SELECTED EXTRACT:
● ● ● ● ● ● ●

Getting Crafty With It
Without a doubt, there is much of last year (and some of this new year) I could have done without. If ever there were a moment to Rip Van Winkle an entire year, no? But it clearly wasn’t all a total loss, something I periodically need to remind myself of – there is enjoyment to be found in the awful, so long as you’re willing to acknowledge that it can exist.

● ● ● ● ● ● ●

DATA FOR REVIEW:
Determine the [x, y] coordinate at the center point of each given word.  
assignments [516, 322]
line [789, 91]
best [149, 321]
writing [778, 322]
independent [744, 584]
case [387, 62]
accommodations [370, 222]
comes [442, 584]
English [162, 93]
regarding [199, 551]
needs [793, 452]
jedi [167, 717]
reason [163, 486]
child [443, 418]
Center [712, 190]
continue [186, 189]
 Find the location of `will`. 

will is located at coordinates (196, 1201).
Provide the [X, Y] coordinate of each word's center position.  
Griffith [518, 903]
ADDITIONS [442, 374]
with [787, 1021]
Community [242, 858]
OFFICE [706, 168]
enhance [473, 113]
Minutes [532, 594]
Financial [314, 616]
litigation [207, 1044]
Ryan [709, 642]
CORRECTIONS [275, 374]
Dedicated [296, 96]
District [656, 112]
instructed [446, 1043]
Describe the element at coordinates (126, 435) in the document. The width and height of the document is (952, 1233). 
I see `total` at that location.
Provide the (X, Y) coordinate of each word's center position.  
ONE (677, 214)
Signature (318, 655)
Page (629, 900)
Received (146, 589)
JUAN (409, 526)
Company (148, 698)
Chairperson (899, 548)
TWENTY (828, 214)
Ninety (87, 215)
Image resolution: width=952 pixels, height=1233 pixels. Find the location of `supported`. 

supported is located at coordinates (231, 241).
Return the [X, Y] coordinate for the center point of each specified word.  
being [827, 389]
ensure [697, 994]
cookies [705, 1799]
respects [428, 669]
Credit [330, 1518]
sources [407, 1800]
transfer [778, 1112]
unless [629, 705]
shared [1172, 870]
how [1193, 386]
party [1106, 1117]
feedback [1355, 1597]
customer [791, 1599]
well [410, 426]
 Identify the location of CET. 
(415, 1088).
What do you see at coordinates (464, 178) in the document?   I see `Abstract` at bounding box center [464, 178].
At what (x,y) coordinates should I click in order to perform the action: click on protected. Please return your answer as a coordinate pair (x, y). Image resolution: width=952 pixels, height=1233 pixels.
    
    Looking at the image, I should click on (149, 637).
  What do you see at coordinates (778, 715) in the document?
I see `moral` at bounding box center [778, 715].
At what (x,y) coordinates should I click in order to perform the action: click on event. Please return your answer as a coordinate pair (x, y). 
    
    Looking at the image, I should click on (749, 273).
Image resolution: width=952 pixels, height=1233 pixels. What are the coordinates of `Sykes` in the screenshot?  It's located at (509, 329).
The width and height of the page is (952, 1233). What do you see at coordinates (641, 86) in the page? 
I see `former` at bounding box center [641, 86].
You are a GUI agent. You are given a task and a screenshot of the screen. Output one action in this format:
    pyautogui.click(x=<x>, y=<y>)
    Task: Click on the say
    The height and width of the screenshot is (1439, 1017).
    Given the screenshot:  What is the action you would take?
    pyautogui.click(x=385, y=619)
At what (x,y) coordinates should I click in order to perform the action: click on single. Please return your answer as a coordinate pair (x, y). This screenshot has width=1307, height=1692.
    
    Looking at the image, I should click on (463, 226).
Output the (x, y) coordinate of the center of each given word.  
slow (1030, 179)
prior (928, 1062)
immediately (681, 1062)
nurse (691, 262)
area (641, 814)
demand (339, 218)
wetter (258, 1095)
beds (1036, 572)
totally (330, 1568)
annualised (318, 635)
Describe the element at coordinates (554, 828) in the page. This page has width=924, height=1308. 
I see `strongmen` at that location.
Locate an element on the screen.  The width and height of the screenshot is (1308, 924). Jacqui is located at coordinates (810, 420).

● ● ● ● ● ● ●

AIM OF THE EXERCISE: In the extract "Getting Crafty With It," what reason does the writer give for saying the past year was not a total loss, and what condition comes with that reason?

WRITTEN RESPONSE: The writer says enjoyment can be found even in awful times. That holds only if a person is willing to acknowledge that such enjoyment can exist.